3.3. Association between models

A Spearman's rank correlation was calculated between model A and B, with stage 3c of model A subdivided in cutoffs at 5 and 10 episodes (as shown in Table 3). The correlation for models A and B was 0.21 (P < .05), signifying a low association.

3.4. Clinical markers

For both model A and model B, clinical markers age at onset, episode acceleration, and treatment resistance changed significantly over the stages. For model A, both increased and decreased episode severity changed significantly over stages.

4. DISCUSSION

Using data from the Dutch Bipolar Cohort, we investigated the applicability of two different staging models for subjects with BD type I, to determine their clinical utility. These two staging models approach illness progression from different and complementary perspectives: recurrence of mood episodes (model A), versus inter‐episodic functional decline (model B), supported by our finding of a low association between the models. In our clinical sample, we found a high degree of clustering in a few stages.

Different criteria can be used to measure the clinical utility of a staging model.
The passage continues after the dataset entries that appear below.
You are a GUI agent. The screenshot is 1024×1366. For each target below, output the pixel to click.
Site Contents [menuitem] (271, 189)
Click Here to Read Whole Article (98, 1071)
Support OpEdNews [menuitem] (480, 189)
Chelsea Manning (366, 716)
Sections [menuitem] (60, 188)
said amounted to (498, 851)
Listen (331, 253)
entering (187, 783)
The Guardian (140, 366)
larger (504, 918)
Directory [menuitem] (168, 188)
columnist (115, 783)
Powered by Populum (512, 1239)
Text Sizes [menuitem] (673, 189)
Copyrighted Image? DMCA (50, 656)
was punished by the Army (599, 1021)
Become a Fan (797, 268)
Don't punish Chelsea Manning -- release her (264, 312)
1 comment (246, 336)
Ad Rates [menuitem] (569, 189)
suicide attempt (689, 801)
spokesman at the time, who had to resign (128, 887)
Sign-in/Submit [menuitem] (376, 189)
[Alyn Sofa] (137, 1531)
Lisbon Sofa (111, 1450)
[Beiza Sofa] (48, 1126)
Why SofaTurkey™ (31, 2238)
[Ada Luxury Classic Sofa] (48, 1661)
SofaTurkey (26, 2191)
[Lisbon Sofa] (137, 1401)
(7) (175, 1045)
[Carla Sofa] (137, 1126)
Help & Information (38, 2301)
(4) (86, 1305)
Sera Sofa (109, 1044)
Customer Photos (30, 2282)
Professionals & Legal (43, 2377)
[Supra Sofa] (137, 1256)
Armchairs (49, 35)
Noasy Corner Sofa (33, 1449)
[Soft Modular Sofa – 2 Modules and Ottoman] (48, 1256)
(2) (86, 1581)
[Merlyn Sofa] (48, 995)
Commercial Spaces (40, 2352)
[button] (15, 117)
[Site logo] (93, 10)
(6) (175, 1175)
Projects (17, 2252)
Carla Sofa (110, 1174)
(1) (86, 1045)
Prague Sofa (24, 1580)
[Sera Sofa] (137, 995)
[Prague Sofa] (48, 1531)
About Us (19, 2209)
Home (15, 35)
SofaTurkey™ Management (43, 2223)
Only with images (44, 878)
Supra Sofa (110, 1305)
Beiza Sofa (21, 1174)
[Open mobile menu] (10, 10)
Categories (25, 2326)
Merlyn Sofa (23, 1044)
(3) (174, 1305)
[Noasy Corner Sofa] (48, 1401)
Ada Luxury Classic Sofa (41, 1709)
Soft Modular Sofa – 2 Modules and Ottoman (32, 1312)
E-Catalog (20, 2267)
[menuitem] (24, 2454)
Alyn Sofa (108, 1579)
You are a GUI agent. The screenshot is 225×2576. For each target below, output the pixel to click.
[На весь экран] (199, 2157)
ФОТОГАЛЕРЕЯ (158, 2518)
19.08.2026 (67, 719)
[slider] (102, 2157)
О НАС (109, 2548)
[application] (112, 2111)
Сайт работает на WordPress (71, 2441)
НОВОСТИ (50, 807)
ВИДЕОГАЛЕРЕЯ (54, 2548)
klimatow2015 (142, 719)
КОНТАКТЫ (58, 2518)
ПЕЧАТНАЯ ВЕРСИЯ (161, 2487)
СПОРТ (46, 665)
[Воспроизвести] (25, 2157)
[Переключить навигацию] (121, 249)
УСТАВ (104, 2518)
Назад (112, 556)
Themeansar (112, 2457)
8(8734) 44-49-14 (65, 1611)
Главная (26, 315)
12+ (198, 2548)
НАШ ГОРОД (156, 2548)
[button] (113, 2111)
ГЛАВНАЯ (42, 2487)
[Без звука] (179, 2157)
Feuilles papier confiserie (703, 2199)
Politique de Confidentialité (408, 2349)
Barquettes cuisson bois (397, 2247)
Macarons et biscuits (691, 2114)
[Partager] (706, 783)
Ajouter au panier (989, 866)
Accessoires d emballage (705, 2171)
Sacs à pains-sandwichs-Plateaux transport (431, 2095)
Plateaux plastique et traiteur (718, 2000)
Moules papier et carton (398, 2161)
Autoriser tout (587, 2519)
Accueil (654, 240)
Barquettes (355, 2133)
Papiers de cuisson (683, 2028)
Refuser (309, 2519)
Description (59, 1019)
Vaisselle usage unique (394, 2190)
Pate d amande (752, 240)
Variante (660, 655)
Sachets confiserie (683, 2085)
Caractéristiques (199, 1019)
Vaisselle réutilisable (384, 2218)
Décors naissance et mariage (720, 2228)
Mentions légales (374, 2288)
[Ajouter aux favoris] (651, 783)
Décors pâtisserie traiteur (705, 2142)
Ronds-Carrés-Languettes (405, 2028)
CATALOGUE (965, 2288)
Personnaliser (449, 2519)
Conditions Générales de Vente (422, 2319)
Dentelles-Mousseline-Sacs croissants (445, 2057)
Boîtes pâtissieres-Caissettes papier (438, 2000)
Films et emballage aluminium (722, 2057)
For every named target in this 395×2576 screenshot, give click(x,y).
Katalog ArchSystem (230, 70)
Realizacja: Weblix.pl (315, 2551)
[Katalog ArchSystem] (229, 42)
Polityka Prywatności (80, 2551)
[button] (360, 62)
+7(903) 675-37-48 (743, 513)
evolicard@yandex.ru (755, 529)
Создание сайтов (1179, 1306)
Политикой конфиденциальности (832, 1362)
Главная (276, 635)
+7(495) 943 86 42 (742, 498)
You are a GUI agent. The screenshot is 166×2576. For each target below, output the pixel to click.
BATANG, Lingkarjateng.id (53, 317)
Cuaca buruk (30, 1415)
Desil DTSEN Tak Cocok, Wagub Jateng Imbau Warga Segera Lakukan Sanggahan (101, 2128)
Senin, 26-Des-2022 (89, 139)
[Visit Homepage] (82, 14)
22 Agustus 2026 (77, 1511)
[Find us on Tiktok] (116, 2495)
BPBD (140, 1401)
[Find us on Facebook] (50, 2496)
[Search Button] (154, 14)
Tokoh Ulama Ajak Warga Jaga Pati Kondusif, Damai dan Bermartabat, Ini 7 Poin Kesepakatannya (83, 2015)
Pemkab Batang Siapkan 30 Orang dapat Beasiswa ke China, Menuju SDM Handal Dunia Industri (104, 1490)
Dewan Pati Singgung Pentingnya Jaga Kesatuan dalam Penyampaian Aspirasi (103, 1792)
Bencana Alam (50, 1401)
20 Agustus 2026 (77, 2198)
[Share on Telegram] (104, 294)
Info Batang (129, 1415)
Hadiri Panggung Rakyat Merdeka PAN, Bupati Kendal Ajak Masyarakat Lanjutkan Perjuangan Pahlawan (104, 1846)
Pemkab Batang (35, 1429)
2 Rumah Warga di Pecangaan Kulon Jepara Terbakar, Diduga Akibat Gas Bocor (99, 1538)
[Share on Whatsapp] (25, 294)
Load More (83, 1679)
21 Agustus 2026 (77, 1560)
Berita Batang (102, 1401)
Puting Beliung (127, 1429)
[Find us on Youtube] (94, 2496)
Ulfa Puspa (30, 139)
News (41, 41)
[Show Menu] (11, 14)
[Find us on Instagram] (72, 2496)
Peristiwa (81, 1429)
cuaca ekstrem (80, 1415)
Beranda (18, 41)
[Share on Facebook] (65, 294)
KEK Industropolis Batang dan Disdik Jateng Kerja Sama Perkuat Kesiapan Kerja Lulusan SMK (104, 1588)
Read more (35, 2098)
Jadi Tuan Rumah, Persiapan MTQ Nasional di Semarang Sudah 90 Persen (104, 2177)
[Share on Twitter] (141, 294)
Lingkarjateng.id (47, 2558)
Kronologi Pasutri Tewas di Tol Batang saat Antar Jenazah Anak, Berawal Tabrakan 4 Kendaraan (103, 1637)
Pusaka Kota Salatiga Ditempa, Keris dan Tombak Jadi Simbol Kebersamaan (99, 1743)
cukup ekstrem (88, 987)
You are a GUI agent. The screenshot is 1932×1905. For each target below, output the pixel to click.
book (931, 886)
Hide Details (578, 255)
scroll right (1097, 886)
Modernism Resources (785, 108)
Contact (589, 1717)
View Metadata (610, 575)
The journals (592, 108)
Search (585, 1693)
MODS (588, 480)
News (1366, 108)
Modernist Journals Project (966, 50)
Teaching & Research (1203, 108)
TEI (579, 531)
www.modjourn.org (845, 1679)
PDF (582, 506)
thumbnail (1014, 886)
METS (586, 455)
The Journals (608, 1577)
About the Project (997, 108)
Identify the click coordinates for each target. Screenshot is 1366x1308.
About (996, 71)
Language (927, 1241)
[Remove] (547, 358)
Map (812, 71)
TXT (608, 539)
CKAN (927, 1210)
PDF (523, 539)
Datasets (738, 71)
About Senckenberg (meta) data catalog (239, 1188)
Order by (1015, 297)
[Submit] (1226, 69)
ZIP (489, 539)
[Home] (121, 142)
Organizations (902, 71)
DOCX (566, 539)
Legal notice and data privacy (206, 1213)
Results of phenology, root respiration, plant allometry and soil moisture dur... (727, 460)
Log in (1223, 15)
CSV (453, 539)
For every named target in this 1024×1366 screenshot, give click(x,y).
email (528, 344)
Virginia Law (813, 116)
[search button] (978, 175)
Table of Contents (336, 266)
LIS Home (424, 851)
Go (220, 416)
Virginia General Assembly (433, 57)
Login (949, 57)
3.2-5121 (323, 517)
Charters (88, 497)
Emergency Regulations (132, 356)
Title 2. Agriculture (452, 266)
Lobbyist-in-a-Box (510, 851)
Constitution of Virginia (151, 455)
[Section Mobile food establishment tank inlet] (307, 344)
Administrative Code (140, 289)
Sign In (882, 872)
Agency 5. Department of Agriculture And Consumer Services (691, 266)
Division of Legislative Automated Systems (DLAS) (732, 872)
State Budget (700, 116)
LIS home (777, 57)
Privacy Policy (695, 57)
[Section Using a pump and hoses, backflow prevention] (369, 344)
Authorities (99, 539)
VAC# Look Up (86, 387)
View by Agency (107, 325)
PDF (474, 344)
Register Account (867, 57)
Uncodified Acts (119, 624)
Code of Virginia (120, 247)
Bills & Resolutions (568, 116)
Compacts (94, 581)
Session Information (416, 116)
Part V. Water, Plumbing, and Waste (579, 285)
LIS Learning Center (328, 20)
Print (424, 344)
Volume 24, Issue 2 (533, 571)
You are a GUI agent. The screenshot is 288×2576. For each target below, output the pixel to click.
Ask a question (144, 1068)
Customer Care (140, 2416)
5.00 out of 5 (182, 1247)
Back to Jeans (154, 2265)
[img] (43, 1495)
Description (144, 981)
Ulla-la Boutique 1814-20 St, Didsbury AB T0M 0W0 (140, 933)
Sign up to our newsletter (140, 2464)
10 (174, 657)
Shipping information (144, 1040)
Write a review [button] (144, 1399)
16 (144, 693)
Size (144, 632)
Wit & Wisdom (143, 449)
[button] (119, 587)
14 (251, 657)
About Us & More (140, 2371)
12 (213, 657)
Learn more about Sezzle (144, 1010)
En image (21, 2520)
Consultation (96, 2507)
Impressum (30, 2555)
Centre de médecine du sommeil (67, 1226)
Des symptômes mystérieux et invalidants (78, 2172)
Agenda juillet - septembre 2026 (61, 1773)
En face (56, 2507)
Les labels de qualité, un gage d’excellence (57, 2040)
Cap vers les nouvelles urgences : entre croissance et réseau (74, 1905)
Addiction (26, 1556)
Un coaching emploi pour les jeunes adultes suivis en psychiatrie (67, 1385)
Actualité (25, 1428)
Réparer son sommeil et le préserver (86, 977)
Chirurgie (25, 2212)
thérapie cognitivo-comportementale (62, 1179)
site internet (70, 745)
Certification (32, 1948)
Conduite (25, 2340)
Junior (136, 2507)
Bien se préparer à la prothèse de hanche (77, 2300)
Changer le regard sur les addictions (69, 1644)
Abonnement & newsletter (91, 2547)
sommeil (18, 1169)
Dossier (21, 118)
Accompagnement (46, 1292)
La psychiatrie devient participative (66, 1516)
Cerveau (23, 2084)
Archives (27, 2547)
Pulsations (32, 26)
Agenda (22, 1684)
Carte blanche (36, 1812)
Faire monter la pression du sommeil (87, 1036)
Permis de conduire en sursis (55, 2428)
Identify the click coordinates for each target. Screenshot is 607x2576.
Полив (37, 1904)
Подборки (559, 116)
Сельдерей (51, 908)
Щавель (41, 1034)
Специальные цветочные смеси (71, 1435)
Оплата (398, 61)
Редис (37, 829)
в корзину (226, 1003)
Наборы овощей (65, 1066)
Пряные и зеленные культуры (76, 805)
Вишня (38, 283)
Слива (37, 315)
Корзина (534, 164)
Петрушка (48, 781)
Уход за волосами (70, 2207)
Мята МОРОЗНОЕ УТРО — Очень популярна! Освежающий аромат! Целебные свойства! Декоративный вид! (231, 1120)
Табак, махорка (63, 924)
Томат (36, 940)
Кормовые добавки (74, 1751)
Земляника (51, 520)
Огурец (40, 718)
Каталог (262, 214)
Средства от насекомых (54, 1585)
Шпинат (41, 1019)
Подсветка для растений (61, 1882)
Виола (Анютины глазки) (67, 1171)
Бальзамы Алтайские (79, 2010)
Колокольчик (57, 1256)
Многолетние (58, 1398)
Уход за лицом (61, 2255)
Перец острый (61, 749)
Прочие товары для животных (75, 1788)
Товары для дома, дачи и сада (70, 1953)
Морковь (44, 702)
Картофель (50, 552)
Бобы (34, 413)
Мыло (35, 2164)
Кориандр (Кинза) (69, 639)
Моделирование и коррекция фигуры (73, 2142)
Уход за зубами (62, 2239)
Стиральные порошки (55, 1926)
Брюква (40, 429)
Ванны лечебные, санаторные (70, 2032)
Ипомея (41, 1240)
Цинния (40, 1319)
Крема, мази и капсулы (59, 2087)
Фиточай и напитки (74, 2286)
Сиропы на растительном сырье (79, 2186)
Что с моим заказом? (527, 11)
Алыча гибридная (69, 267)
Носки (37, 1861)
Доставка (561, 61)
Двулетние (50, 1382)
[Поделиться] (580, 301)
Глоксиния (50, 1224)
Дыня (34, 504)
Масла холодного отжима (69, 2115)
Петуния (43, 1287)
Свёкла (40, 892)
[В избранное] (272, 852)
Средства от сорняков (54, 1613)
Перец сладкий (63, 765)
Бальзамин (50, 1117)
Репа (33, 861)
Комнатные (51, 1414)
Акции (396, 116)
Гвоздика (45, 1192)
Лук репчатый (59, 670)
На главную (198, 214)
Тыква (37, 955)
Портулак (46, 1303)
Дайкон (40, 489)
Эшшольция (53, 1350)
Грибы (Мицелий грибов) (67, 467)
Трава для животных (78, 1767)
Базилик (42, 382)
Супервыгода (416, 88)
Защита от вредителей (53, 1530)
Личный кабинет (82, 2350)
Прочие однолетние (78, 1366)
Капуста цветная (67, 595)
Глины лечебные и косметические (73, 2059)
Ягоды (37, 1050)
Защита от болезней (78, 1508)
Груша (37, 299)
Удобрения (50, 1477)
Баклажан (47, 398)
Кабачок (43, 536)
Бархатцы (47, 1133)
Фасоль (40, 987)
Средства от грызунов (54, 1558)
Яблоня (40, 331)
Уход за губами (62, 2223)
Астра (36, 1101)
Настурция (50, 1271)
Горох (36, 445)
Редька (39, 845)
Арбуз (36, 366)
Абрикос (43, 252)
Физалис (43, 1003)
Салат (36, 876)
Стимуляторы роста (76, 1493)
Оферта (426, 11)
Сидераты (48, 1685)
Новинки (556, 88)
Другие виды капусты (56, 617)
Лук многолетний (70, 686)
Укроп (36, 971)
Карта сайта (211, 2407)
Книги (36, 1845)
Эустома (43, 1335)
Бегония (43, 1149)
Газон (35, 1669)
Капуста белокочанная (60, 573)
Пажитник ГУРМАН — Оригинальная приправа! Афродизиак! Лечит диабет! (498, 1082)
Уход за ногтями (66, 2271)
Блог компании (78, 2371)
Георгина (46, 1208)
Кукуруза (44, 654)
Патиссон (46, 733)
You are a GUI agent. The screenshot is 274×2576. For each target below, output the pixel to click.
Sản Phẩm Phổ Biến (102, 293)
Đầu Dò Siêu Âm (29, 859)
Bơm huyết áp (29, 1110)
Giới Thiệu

Berk et al24 stated that “The utility and validity of a staging model for BD depends on its linking to clinical outcome, treatment response, and neurobiological measures.” We suggest adding dispersion as a measure of utility, since this reflects the distinctiveness of a model, that is, if subjects cluster within only one or two stages, the models’ utility is limited for that population. Our substantial sample, representative of Dutch outpatients treated for bipolar‐I‐disorder, allowed us to assess the dispersion of subjects over the various stages, except for the presyndromal stages of both models for obvious reasons. We found a vast majority of subjects clustering in model A, stage 3c, defined as more than one recurrent episode after remission during the previous year, due to multiple relapses of mood episodes. For model B, clustering occurred mainly in stages II and III, defined by intra‐episodic mood symptoms, and (in)ability to work (II, yes) or (III, no). Still, a substantial number of subjects were allocated to stage I and IV, indicating model B to be more distinctive than model A in this patient group. This clustering for both models will likely be the case for most BD patients in specialized care. Dispersion will be larger by using a further subdivision of stage 3c, as in cut‐offs at 5 and 10 episodes, as previously shown by Magalhães et al34 and Berk et al.36 The clinical utility for this subdivision has previously been found to align with episode dependent treatment resistance.36, 37 After 10 episodes, a decrease in mood‐stabilizing response was found for lithium by Swann et al.37 Berk et al 36 found cut‐offs at 5 and 10 episodes for a diminishing response to olanzapine.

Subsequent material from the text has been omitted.